**EXERCISE MATERIAL**:
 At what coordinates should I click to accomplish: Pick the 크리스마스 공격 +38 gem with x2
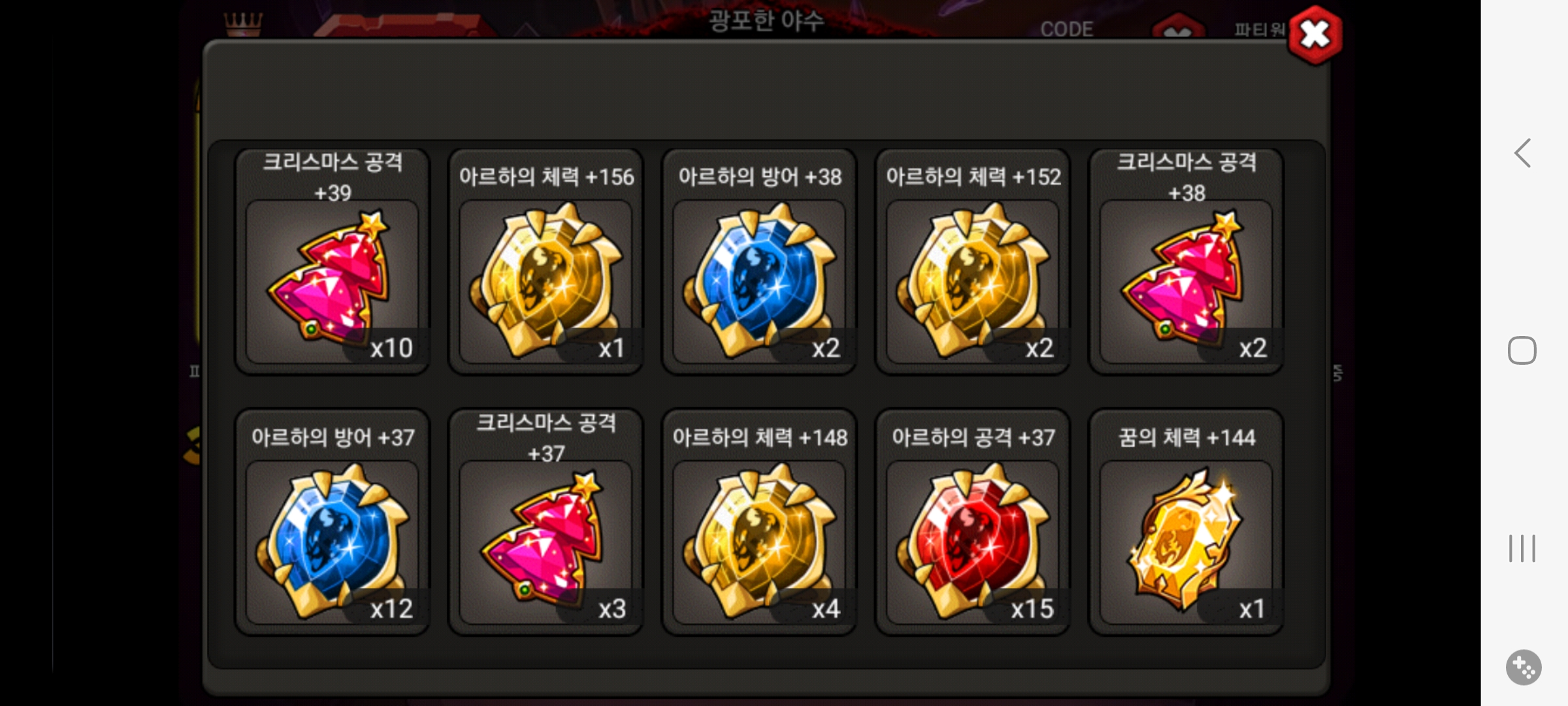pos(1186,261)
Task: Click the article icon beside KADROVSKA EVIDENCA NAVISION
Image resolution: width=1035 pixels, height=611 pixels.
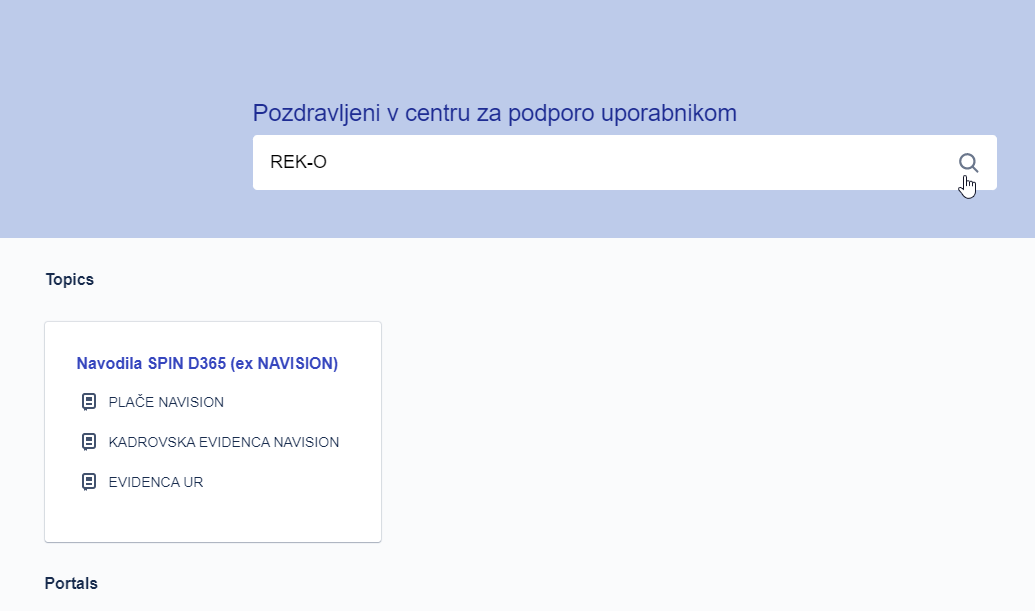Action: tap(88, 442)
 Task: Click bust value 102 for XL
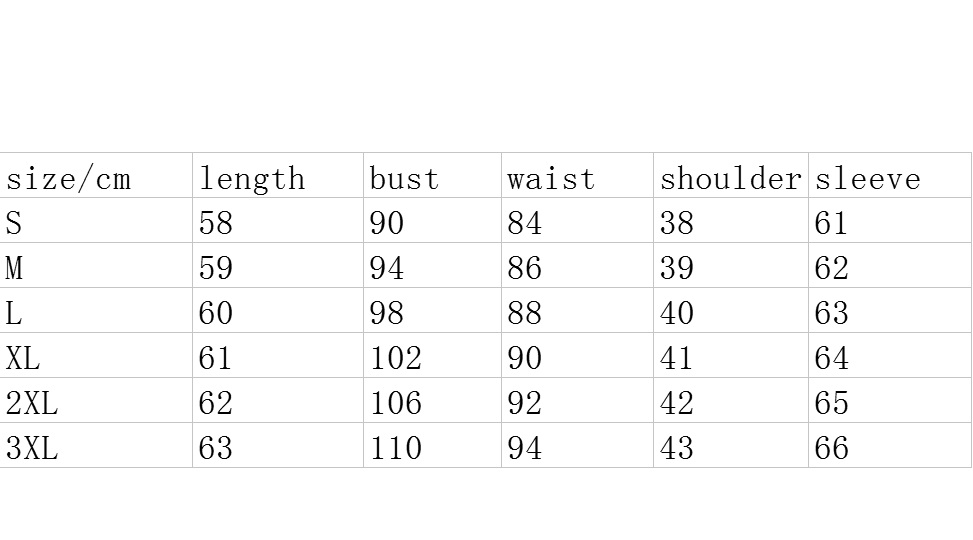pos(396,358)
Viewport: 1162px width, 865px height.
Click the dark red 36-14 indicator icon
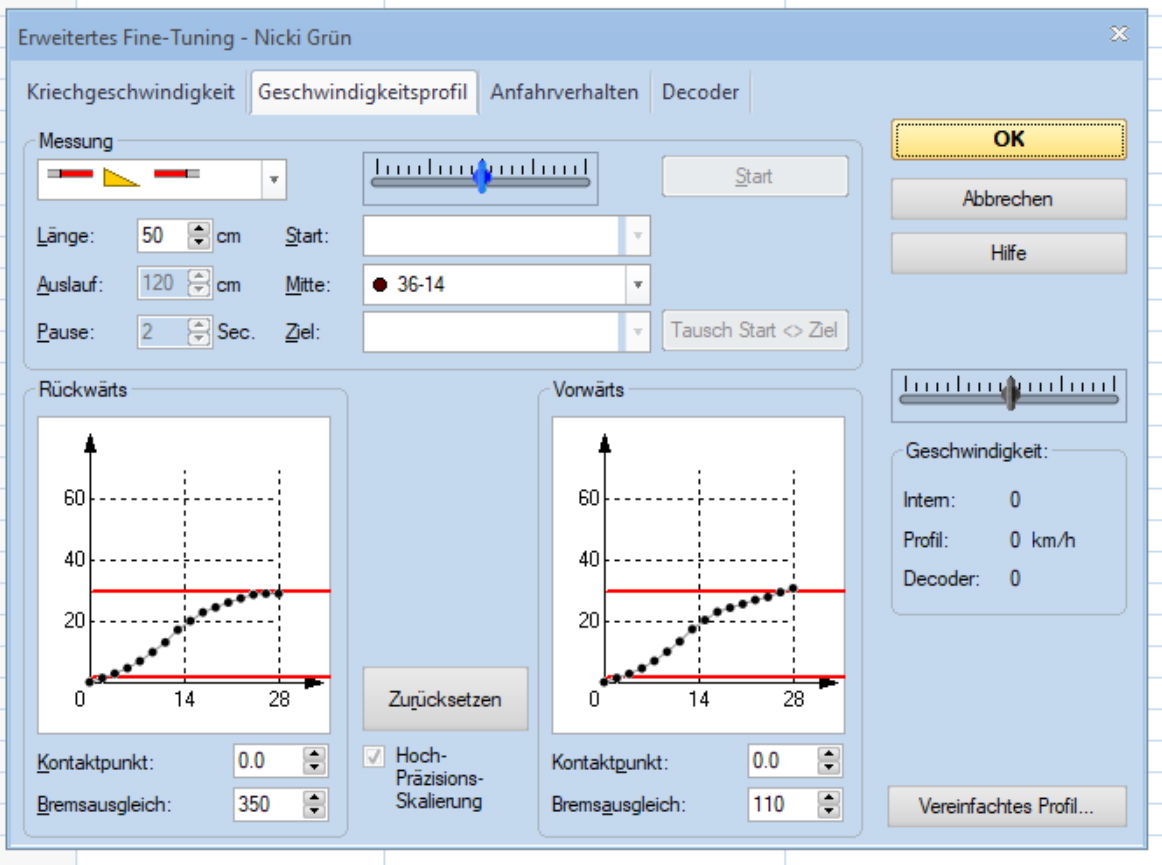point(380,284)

**ACTIVITY**:
Return every entry word for word, leaving the pictures out.

**TASK RESPONSE**:
 At what coordinates should I click to accomplish: Pick the 크리스마스 공격 +38 gem with x2
pos(1186,261)
Task: Click the article icon beside KADROVSKA EVIDENCA NAVISION
Image resolution: width=1035 pixels, height=611 pixels.
Action: tap(88, 442)
 Task: Click bust value 102 for XL
pos(396,358)
Viewport: 1162px width, 865px height.
Click the dark red 36-14 indicator icon
point(380,284)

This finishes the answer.